The very poor κ values (often close to 0) for moderate response comparisons seem to indicate random agreement at the individual level. This may in part be due to the construction of the criteria. Thus, the ACR50 responders include all the ACR70 responders, whereas the EULAR moderate category does not include the EULAR good. The same mechanism may be operative concerning SDAI and CDAI minor and major responders. EULAR response according to original and modified definitions also exhibit poor agreement, especially at the moderate level. This is an expected finding, given the different cut-points of DAS28 used in each case. The value of response criteria in monitoring patients in routine care thus seems to be limited. In contrast, group level responses in a clinical setting can give some indication of the value of a particular treatment in routine care.
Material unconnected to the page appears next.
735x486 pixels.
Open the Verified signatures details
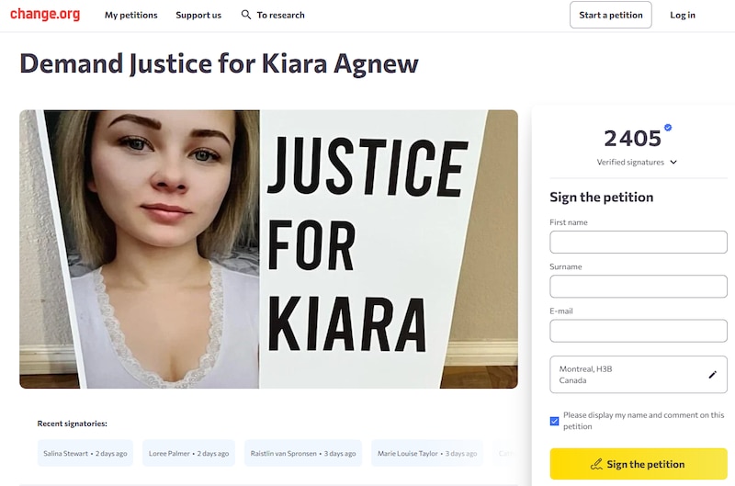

As far as the management of individual RA patients with established disease is concerned, at least in our setting, the achievement of an absolute degree of disease activity seems to be a more relevant treatment goal than fulfilling a response criterion, i.e. achieving a given degree of improvement[8]. Our data thus do not support the use of response criteria as aid in the monitoring of RA-patients treated routinely with TNF-blockers, but this should be verified in other clinical cohorts.

In the development and evaluation of new treatment modalities, as well as in routine care, a unified concept of disease activity measurement and treatment aims will be beneficial. The widespread use of reproducible and simple composite measures of RA activity will facilitate this development. The present study provides support for this, but further validation of the indices in other cohorts is desirable.

Conclusion

Disease activity states according to the various indices perform similarly and show substantial agreement at all levels except remission. Agreement between SDAI and CDAI states is excellent. Response criteria, applied at the individual patient level, are hard to interpret and show poor agreement, except at the lowest level of response. Thus, they should not be applied uncritically in clinical practice.